* _WORK TO BE COMPLETED_: Go through the data that follows and restate each line exactly as it reads.
::: INPUT MATERIAL :::
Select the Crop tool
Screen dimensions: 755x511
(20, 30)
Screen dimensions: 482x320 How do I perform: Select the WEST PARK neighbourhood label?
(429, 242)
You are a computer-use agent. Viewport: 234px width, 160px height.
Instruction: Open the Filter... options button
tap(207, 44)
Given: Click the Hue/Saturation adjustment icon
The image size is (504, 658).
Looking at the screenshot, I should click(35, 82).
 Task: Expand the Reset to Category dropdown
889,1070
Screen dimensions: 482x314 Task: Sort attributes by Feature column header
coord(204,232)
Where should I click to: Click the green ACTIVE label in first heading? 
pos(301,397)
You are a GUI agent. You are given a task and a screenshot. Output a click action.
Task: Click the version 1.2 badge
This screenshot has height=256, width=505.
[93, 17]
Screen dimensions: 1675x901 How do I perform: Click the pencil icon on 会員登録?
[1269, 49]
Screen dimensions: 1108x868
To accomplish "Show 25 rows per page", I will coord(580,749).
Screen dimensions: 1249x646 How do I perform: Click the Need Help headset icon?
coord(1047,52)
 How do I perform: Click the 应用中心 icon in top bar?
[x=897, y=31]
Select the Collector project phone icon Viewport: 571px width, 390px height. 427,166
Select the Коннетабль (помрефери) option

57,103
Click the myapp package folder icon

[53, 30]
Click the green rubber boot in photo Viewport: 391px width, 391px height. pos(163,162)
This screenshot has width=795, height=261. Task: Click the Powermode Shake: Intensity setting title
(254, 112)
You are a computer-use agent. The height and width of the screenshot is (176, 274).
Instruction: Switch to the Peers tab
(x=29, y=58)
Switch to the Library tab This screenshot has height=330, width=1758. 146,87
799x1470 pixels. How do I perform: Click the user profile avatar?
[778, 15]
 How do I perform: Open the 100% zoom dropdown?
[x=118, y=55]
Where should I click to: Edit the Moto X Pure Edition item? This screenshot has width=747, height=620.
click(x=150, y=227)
:::
* _REPLY_:
Select the Crop tool
Screen dimensions: 755x511
(20, 30)
Screen dimensions: 482x320 How do I perform: Select the WEST PARK neighbourhood label?
(429, 242)
You are a computer-use agent. Viewport: 234px width, 160px height.
Instruction: Open the Filter... options button
tap(207, 44)
Given: Click the Hue/Saturation adjustment icon
The image size is (504, 658).
Looking at the screenshot, I should click(35, 82).
 Task: Expand the Reset to Category dropdown
889,1070
Screen dimensions: 482x314 Task: Sort attributes by Feature column header
coord(204,232)
Where should I click to: Click the green ACTIVE label in first heading? 
pos(301,397)
You are a GUI agent. You are given a task and a screenshot. Output a click action.
Task: Click the version 1.2 badge
This screenshot has height=256, width=505.
[93, 17]
Screen dimensions: 1675x901 How do I perform: Click the pencil icon on 会員登録?
[1269, 49]
Screen dimensions: 1108x868
To accomplish "Show 25 rows per page", I will coord(580,749).
Screen dimensions: 1249x646 How do I perform: Click the Need Help headset icon?
coord(1047,52)
 How do I perform: Click the 应用中心 icon in top bar?
[x=897, y=31]
Select the Collector project phone icon Viewport: 571px width, 390px height. 427,166
Select the Коннетабль (помрефери) option

57,103
Click the myapp package folder icon

[53, 30]
Click the green rubber boot in photo Viewport: 391px width, 391px height. pos(163,162)
This screenshot has width=795, height=261. Task: Click the Powermode Shake: Intensity setting title
(254, 112)
You are a computer-use agent. The height and width of the screenshot is (176, 274).
Instruction: Switch to the Peers tab
(x=29, y=58)
Switch to the Library tab This screenshot has height=330, width=1758. 146,87
799x1470 pixels. How do I perform: Click the user profile avatar?
[778, 15]
 How do I perform: Open the 100% zoom dropdown?
[x=118, y=55]
Where should I click to: Edit the Moto X Pure Edition item? This screenshot has width=747, height=620.
click(x=150, y=227)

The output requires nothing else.